_EXTRACT_.
************
College | Story | 3/29/2019

Zeferjahn, J'hawks home at last

Jeff Dahn        
Photo: Ryan Zeferjahn (Kansas Athletics)

PG College Player Database: Ryan Zeferjahn

The Big 12 Conference’s Kansas Jayhawks played their 24th game of the season Wednesday night, a non-conference contest against the Missouri State Bears, played at Hammons Field in Springfield, Missouri.

Nothing about that opening sentence is remarkable in and of itself, but those last three words – “in Springfield, Missouri” – are worth noting. That’s because 24 games into the season, the Jayhawks had yet to play a game “in Lawrence, Kansas.” Twenty-four games down, 24 games on the road.

That changes tonight, weather permitting, of course. Kansas is scheduled to host Baylor in the first game of a Big 12 three-game series tonight at Hoglund Ballpark in Lawrence, Kansas! A month-and-a-half into their 2019 season and the Jayhawks will, at last, play their home-opener.

“Being on the road pretty much the whole year has been kind of tough,” Kansas ace and 2015 Perfect Game All-American Ryan Zeferjahn told PG during a telephone conversation early this week. “Knowing the Friday home-opener is (here) is a good feeling, just getting off the road and not bussing four or five hours or flying and everyone being jet-lagged or whatnot.

“Everyone’s looking forward to playing at home this week in front of, hopefully, a pretty good crowd against Baylor,” he added. “I’m especially looking forward to pitching in front of all my friends and family back home for the first time.”

KU’s 9-5 victory over Missouri State on Wednesday snapped a seven-game losing streak and left the Jayhawks with a 14-10 record heading into tonight’s game, not too shabby considering the circumstances.

All the travel can start to become a little bit of a grind for these programs that aren’t blessed with the best early spring weather back home. The Jayhawks have played everyone pretty close throughout their travels and suffered only one loss that could be described as a blowout (11-3 to St. John’s) during their seven-game losing streak.
************
_COLLECTED DATA_.
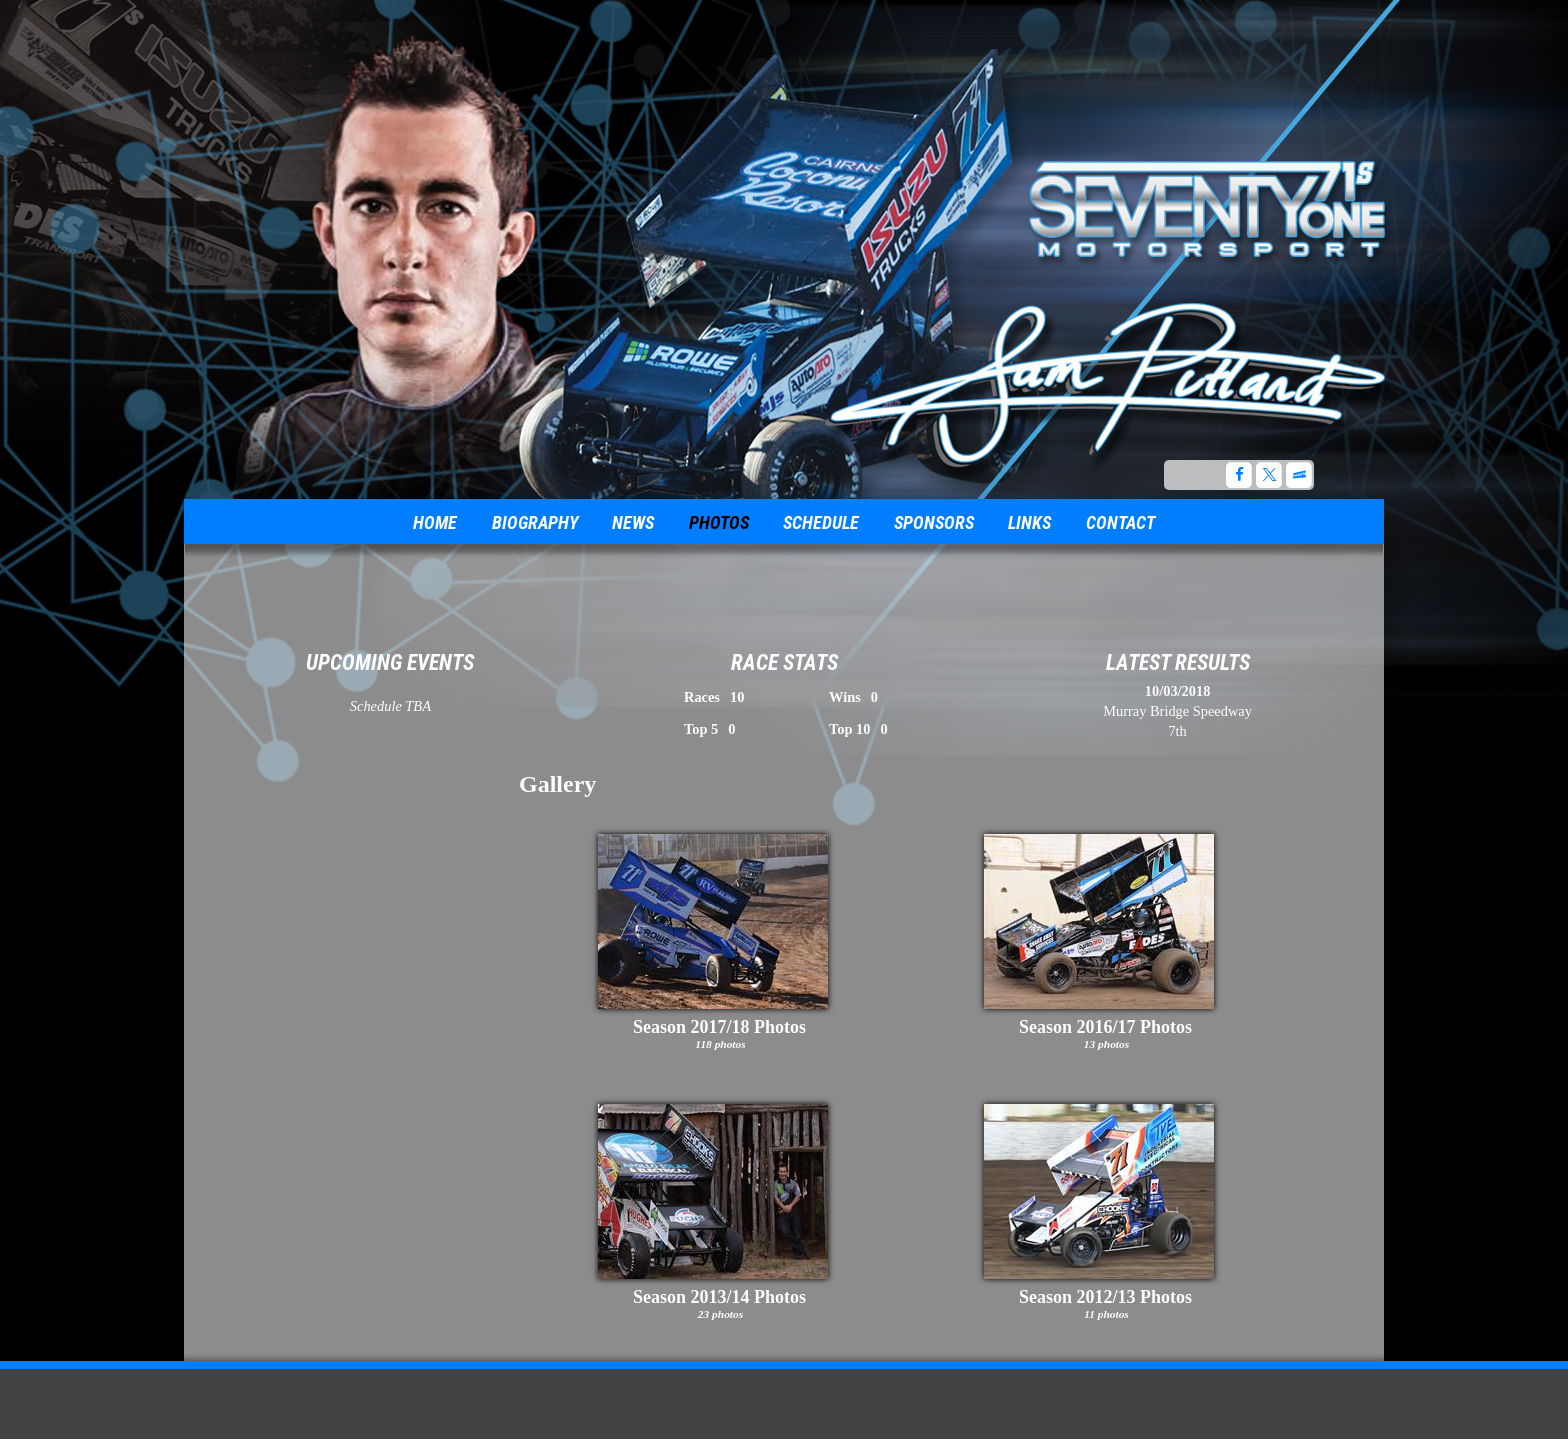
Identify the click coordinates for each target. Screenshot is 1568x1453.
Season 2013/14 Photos (719, 1297)
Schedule (821, 522)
************
_EXERCISE DESCRIPTION_.
Reproduce a passage of the Jayhawks article word for word, starting at "College | Story | 3/29/2019" and stopping after "in Springfield, Missouri.". The data shown above has no connection to the Jayhawks article.

_RESPONSE BELOW_.
College | Story | 3/29/2019

Zeferjahn, J'hawks home at last

Jeff Dahn        
Photo: Ryan Zeferjahn (Kansas Athletics)

PG College Player Database: Ryan Zeferjahn

The Big 12 Conference’s Kansas Jayhawks played their 24th game of the season Wednesday night, a non-conference contest against the Missouri State Bears, played at Hammons Field in Springfield, Missouri.